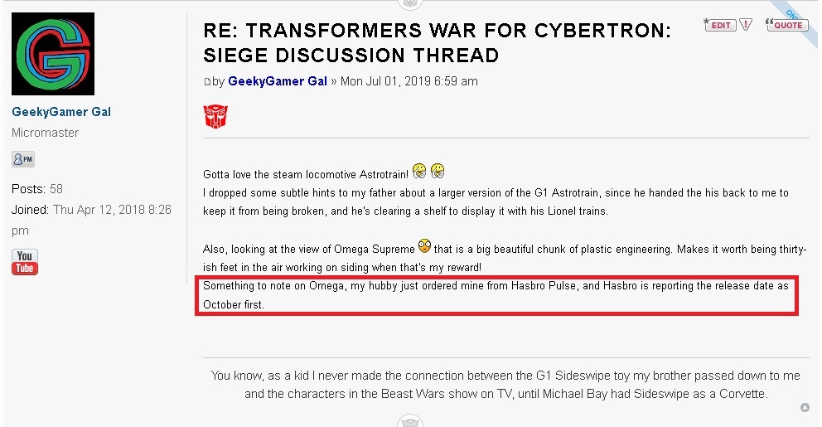822x427 pixels.
Task: Click the Edit post button
Action: point(719,25)
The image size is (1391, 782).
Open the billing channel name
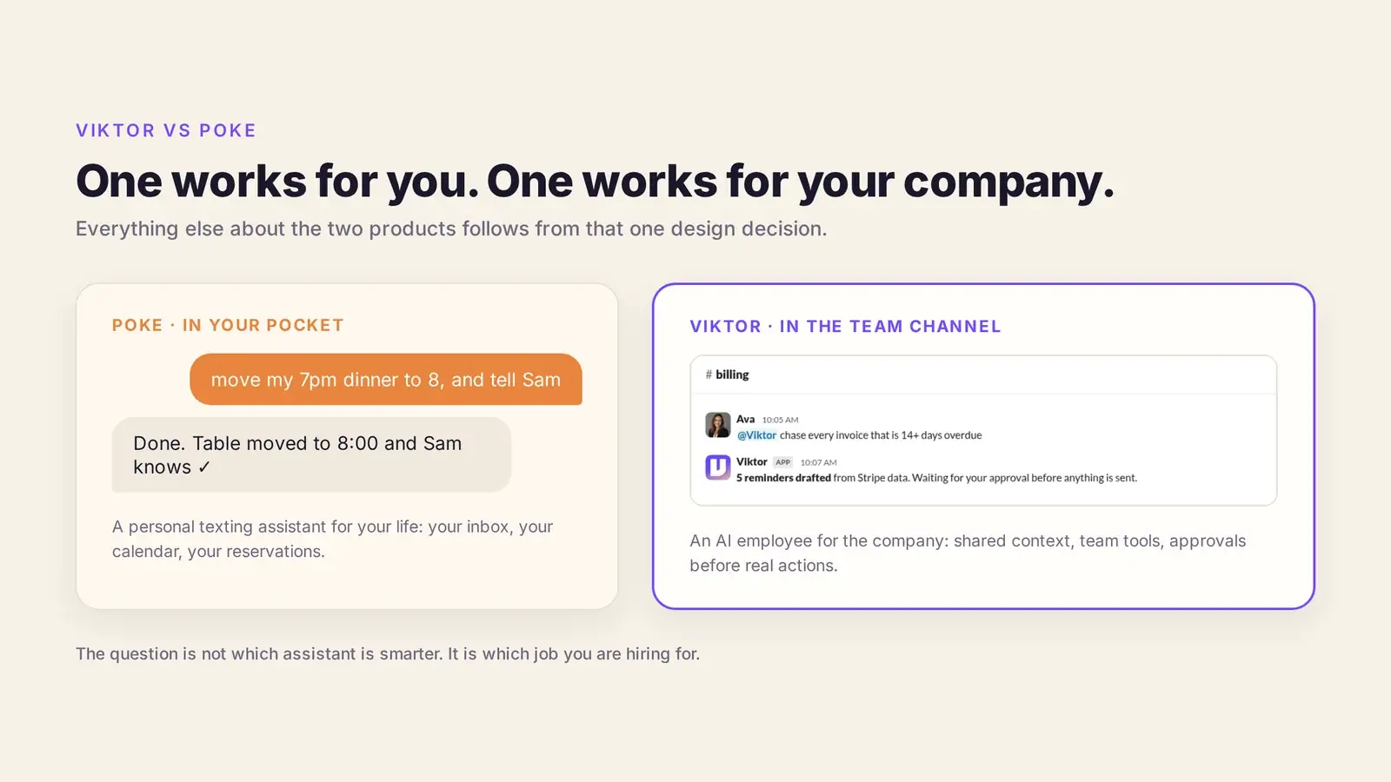click(732, 374)
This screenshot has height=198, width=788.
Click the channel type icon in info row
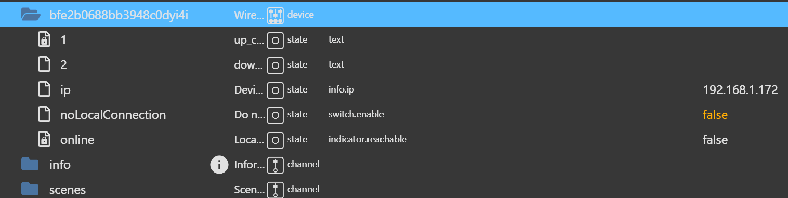point(275,165)
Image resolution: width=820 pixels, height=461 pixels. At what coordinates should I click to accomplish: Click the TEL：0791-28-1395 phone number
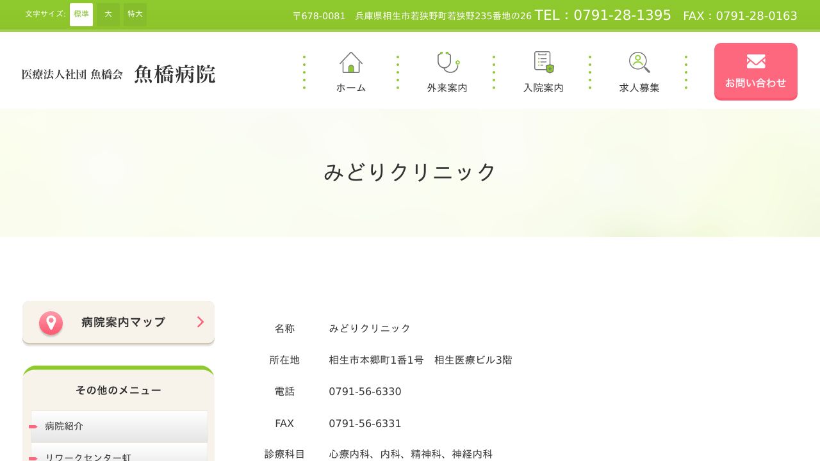(x=603, y=15)
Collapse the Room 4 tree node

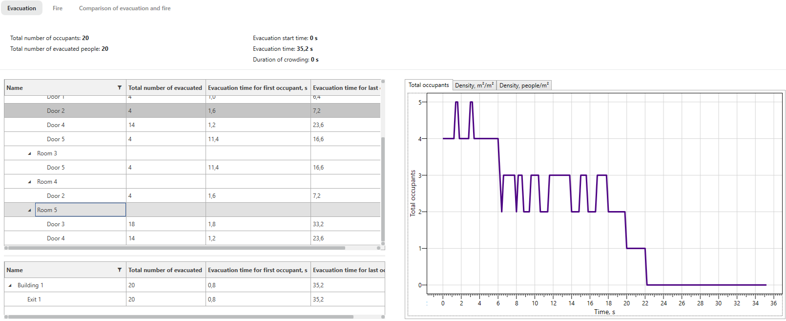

Objective
Please reproduce all of the material above line for line, with no changes, and leave the pictures out.

Exercise solution
822x427 pixels.
Task: Click the Edit post button
Action: point(719,25)
The image size is (1391, 782).
Open the billing channel name
click(732, 374)
This screenshot has height=198, width=788.
Click the channel type icon in info row
point(275,165)
Image resolution: width=820 pixels, height=461 pixels. At what coordinates should I click to accomplish: Click the TEL：0791-28-1395 phone number
(x=603, y=15)
Collapse the Room 4 tree node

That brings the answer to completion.